Grizzly bears as a species will remain protected under the Endangered Species Act in all Lower 48 states, so once an area is delisted, bears would still be protected in locations outside that area.
Natural Resources Defense Council senior attorney Rebecca Riley said it’s too soon to allow any kind of hunting season for grizzly bears.
She said that can only happen by allowing the bears’ population density to expand and ultimately connect with other isolated bear populations near Glacier National Park in Montana. But unlike wolves, which travel vast distances, grizzlies don’t wander far — making connections with other bear groups a longer process.
Ben Nuvamsa, former head of the Hopi tribe, was angered by the decision.
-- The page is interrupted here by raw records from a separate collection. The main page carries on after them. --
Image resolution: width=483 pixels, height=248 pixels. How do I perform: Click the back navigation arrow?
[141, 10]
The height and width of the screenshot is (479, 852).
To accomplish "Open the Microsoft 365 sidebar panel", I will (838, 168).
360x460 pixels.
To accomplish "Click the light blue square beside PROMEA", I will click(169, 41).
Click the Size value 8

In a statement, he called the move to delist the grizzly a “regression to the Old West frontier mentality.”
“The grizzly bear, historically, is a religious icon to virtually all tribal nations,” he said. “The Fish and Wildlife Service promised us that it would conduct full and meaningful consultation with us, but it turns out, those were only empty promises.”
Grizzlies once numbered about 50,000 when Lewis and Clark explored the West in the early 1800s, but as cities and towns expanded and developed, the bear population declined steeply. Prior to being listed as an endangered species, the bears were subject to trophy hunts.
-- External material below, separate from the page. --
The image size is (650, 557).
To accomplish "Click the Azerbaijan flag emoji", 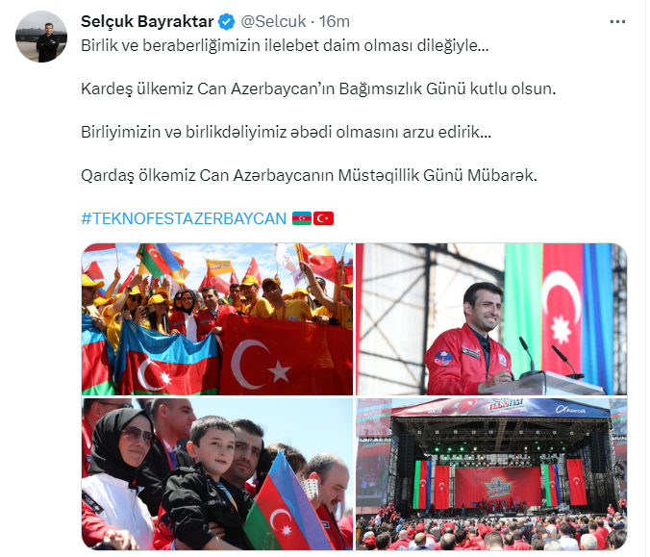I will click(x=302, y=218).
Several areas, including California, once had abundant grizzly populations. California, however, hasn’t seen a grizzly since the 1920s, despite it being the symbol on the state’s flag. There have been proposals to reintroduce the grizzly to parts of the Golden State, but none has been tried to date.
Proctor said state actions once the bears are delisted remain a key concern.
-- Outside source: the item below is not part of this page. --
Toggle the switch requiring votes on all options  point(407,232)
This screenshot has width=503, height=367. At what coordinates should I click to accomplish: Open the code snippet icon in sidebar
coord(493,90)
The Idaho Legislature passed a law, signed in March by Republican Gov. C.L. “Butch” Otter, that would allow owners of pets and livestock to kill a grizzly if they believed the bear was threatening their animals. The law would apply to people living within the Yellowstone ecosystem but outside the national park boundary — and only once delisting occurred.
Proctor said laws like that suggest states won’t take the grizzly bear’s long-term health into consideration.
But if protections remain in place, he said, “then the grizzlies will do the rest” and continue to rebound. “But that’s a big question — will these states allow them to thrive or will they add to increased mortality? We will be monitoring it closely.”